Cases of invasive pneumococcal disease (IPD) were defined as a positive culture from a sterile site or a positive respiratory culture with radiographic signs of pneumonia, with cases not meeting this criteria classified as colonization. Comparisons were made between 1991 to 2001 and 2002 to 2012 to reflect the introduction of the 7-valent pneumococcal vaccine given to children.
Fifty-four percent of patients with a positive culture had IPD. The incidence of positive cultures per 1,000 inpatient days declined from 0.44 in the early period to 0.28 in the late period (95% CI, 0.44-0.84), as did colonization rate (incidence rate ratio = 0.35; 95% CI, 0.15-0.56). However, there was no change in the IPD rate from time period to time period (incidence rate ratio = 1.00; 95% CI, 0.62-1.38).
“The decrease in overall incidence of positive cultures came from the decrease in, presumably, colonization because we were not able to find a difference in IPD,” Anna Kaltsas, MD, MS, of the infectious disease division of the Memorial Sloan Kettering Cancer Center, New York, told Infectious Disease News. “But the reasons for why we were unable to find a difference in IPD are up for further exploration.”

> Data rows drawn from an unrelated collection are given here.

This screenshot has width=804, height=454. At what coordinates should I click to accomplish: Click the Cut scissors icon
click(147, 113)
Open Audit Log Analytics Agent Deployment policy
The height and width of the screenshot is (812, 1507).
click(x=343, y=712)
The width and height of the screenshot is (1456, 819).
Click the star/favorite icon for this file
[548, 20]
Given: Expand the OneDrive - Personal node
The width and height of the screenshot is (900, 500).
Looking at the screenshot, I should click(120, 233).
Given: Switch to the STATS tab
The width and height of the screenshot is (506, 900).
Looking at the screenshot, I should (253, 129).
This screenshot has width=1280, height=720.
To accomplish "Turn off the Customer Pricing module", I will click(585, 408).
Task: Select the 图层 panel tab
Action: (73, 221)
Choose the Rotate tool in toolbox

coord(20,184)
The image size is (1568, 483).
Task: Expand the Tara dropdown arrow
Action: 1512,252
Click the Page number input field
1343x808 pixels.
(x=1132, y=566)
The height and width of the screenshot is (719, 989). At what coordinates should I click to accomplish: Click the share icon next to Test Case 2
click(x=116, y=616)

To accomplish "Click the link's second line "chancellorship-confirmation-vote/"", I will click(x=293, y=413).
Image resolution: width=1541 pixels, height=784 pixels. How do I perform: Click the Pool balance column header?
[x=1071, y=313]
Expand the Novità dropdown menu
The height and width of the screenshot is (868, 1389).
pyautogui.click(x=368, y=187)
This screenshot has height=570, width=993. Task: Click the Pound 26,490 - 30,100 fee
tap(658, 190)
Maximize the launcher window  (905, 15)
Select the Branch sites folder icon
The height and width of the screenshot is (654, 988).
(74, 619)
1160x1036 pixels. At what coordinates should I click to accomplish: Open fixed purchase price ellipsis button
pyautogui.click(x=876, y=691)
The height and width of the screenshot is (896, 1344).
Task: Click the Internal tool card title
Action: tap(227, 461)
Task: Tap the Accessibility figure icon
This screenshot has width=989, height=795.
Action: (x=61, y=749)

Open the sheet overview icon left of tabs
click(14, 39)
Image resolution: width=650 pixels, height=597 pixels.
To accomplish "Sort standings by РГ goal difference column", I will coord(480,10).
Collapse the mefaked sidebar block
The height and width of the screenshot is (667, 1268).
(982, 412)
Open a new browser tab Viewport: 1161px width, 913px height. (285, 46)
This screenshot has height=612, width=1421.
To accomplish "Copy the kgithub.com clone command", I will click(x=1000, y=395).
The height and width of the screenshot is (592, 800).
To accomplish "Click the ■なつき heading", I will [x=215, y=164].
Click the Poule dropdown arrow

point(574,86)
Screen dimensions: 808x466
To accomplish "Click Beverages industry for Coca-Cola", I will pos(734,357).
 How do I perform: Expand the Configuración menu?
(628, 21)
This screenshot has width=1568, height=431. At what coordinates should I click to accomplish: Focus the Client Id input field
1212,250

Age younger than 21 years or older than 65 years was associated with higher IPD incidence rates, while penicillin resistance, receipt of chemotherapy and underlying malignancy were not.
Serotype 6 was the most frequent pneumococcal serotype. However, serotyping data were only available for samples preceding 2001.
“We know that there’s a direct correlation between the development of IPD and colonization, so in order to get sick from these strains you need to be colonized with them first,” Kaltsas said. “We think there’s a continued benefit even though the jury is still out as to how immunogenic these vaccines are in this patient population … so we still advocate for vaccinating immunocompromised patients.”— by Dave Muoio
For more information:
Lee YJ. Abstract 440. Presented at: IDWeek 2014; Oct. 8-12, 2014; Philadelphia.
Disclosure: Two researchers reported research grant and investigator affiliations with Pfizer.